As many of you know, "The Shunned House" by H.P. Lovecraft is one of my favorite stories.

Today's quote comes from one of the texts that inspired the tale. In a mere two paragraphs, Charles M. Skinner in his 1896 Myths and Legends of Our Own Land (which you can read in its entirety online online here) provides readers with the eerie story of "The Green Picture." Enjoy!


"The Green Picture"

"In a cellar in Green Street, Schenectady, there appeared, some years ago, the silhouette of a human form, painted on the floor in mould. It was swept and scrubbed away, but presently it was there again, and month by month, after each removal, it returned: a mass of fluffy mould, always in the shape of a recumbent man.

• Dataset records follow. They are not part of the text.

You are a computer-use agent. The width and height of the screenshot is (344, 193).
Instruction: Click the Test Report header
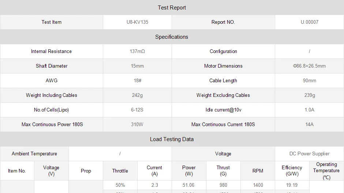[x=172, y=8]
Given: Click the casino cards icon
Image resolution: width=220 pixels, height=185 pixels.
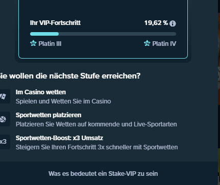Looking at the screenshot, I should point(3,96).
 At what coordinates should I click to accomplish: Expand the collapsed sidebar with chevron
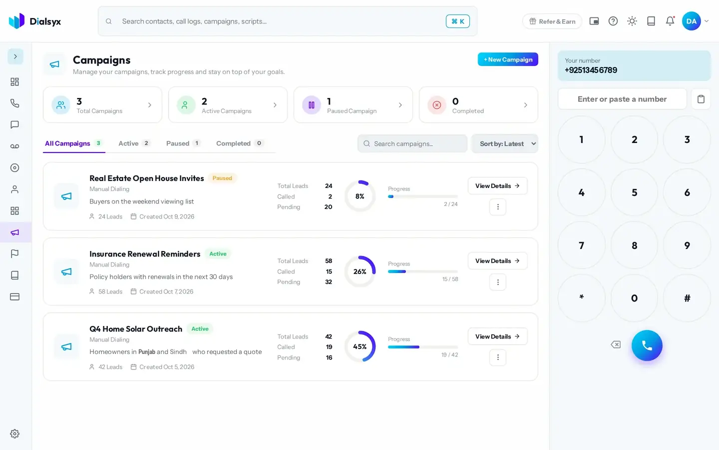tap(15, 57)
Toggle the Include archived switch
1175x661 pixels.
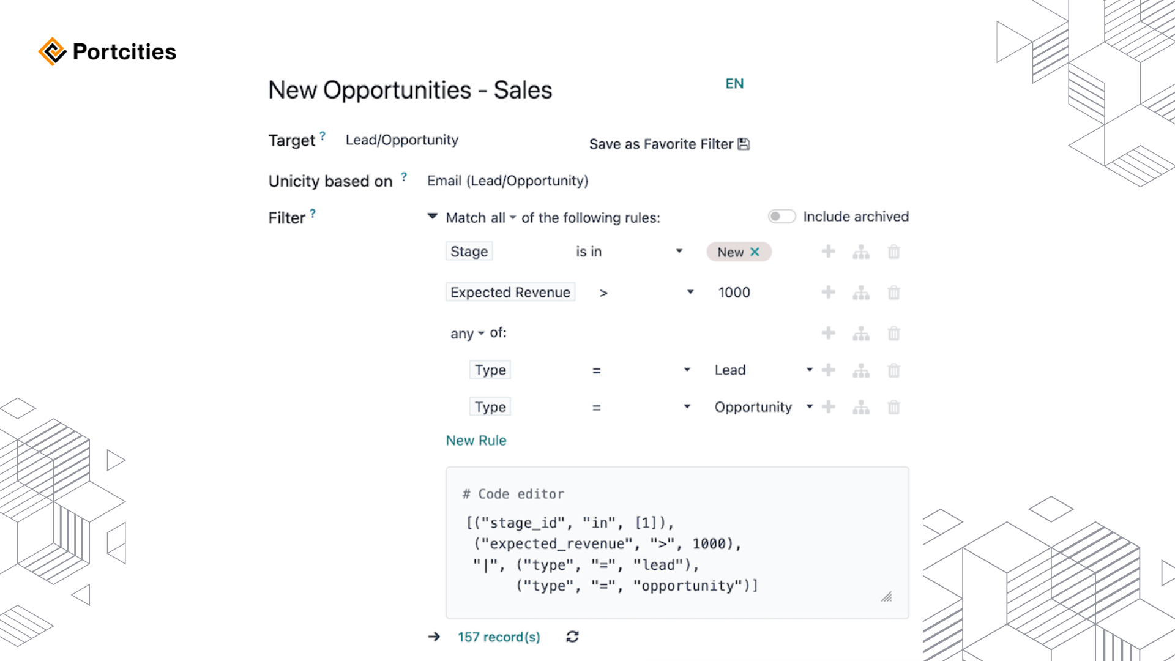pyautogui.click(x=780, y=216)
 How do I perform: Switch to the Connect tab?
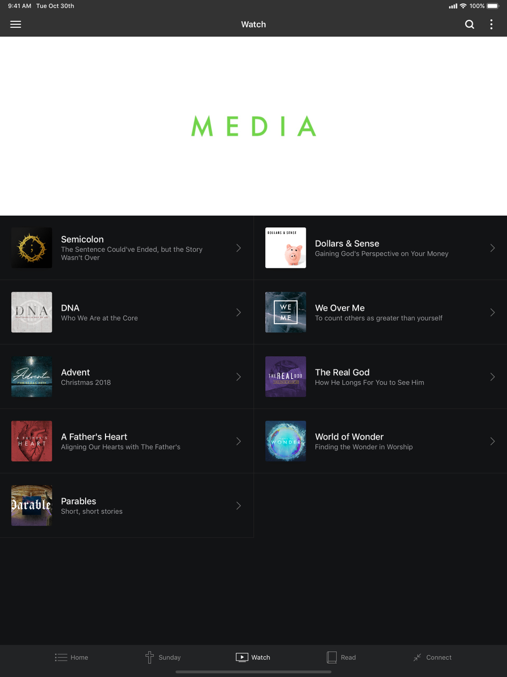click(x=432, y=657)
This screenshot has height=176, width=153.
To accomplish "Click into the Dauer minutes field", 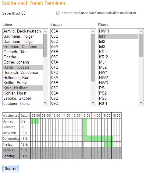I will pyautogui.click(x=29, y=13).
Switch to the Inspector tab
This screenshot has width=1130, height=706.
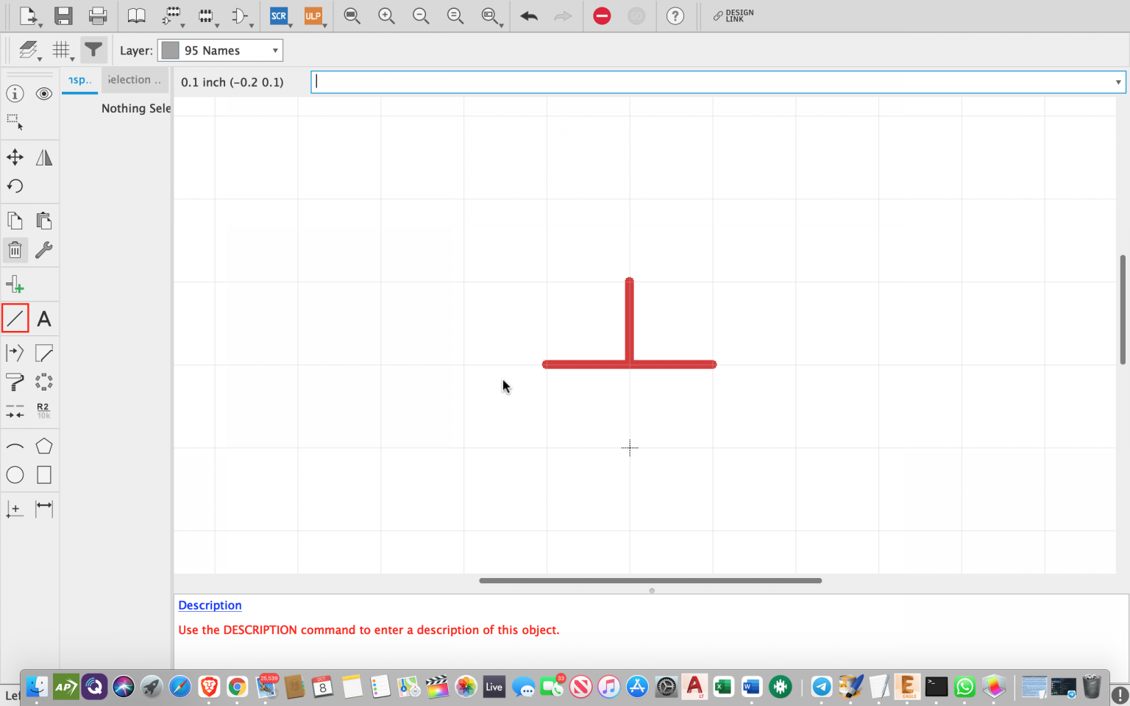pos(79,80)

When it was found that the house stood on the site of the old Dutch burial ground, the gossips fitted this and that together and concluded that the mould was planted by a spirit whose mortal part was put to rest a century and more ago, on the spot covered by the house, and that the spirit took this way of apprising people that they were trespassing on its grave. Others held that foul play had been done, and that a corpse, hastily and shallowly buried, was yielding itself back to the damp cellar in vegetable form, before its resolution into simpler elements. But a darker meaning was that it was the outline of a vampire that vainly strove to leave its grave, and could not because a virtuous spell had been worked about the place.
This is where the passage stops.